Abb. 1: Sabine vor dem Panorama der Lienzer Dolomiten
Gemütlich wandern wir an der Roaneralm vorbei, queren auf gutem Weg einige Bäche und machen Bekanntschaft mit unzähligen Kühen und Schafen.

Abb. 2: Bachquerung

Abb. 3: In Begleitung
Dann geht es steil aufwärts in Richtung Seescharte. Zudem zieht das Wetter mehr und mehr zu, leichter Graupelschauer setzt ein. Wir erreichen die Seescharte um ca. 14.30 Uhr und gönnen uns einen Gipfelscotch. Der Abstieg zur Wangenitzseehütte, die im dichten Nebel kaum auszumachen ist, ist noch etwas beschwerlich, doch treffen wir um etwa 16.00 Uhr glücklich dort ein.

Abb. 4: Back in the Highlands
Wir essen auf der völlig überfüllten Hütte und schnapsen noch ein paar Runden, wobei ich sicher nicht erwähnen muss, zu wessen Gunsten es schließlich 7:1 ausging. Die Nachtruhe ist im Winterlager zwischen schnarchenden und stinkenden Typen eher bescheiden.
Anderentags erleben wir dafür einen wunderschönen Tagesanbruch, sofern es gelingt, die neugierigen Schafe von uns abzuhalten.

Abb. 5: Schafe am Morgen

Abb. 6: Tagesanbruch auf der Wangenitzseehütte
Gemütlich frühstücken wir und brechen um ca. 07.15 Uhr auf. Heute präsentiert sich das Panorama der Schobergruppe in strahlendem Sonnenschein.

Abb. 7: Wangenitzsee

Abb. 8: Panorama
Heute geht es sehr flott aufwärts und bereits kurz vor acht Uhr erreichen wir die Seescharte und damit den Übergang ins Debanttal. Da haben wir uns natürlich einen Gipfelscotch verdient!

Abb. 9: Aufstieg

Abb. 10: Seescharte

Abb. 11: Verdiente Einnahme unseres Grundnahrungsmittels
Auf bekanntem Weg geht es oberhalb des Debanttales vorwiegend bergab. Wir genießen das wundervolle Panorama der unzähligen umliegenden Dreitausender.

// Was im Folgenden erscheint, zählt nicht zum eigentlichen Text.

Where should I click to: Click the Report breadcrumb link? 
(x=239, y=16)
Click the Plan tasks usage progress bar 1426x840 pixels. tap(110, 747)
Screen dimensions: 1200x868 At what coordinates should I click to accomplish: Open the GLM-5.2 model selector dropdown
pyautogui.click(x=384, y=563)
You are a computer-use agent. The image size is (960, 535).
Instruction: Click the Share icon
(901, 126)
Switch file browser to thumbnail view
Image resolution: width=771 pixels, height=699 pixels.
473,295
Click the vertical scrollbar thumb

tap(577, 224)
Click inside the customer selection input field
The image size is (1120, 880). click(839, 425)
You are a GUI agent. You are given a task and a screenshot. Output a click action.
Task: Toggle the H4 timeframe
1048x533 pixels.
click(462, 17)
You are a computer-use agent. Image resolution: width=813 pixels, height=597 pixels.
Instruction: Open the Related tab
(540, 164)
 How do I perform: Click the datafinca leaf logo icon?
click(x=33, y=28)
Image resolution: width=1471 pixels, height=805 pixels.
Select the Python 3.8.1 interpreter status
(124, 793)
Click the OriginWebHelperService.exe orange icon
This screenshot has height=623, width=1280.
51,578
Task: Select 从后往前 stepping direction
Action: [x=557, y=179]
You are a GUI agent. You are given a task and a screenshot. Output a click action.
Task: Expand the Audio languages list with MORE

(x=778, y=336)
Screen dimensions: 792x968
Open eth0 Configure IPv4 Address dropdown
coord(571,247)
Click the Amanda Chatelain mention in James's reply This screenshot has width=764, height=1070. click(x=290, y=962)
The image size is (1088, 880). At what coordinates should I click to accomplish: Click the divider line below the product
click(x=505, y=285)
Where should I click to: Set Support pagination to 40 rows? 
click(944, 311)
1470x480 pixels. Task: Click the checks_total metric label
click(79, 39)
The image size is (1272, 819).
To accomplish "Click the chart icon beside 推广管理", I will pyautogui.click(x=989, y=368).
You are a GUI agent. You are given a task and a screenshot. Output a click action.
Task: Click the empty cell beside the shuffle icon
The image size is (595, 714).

Abb. 12: Sabine am Abstieg

Abb. 13: Schobergruppe (links Hochschober, rechts Glödis)

Abb. 14: Flott nach unten
Kurz vor elf Uhr erreichen wir unseren Parkplatz. Wir laden die Sachen ein und steigen noch etwa zehn Minuten zur äußerst sympathischen Winklerner Hütte an, wo wir uns ein leckeres Mittagessen gönnen und die Aussicht auf Mohar und Konsorten genießen. Ein toller Ausflug in der Schobergruppe!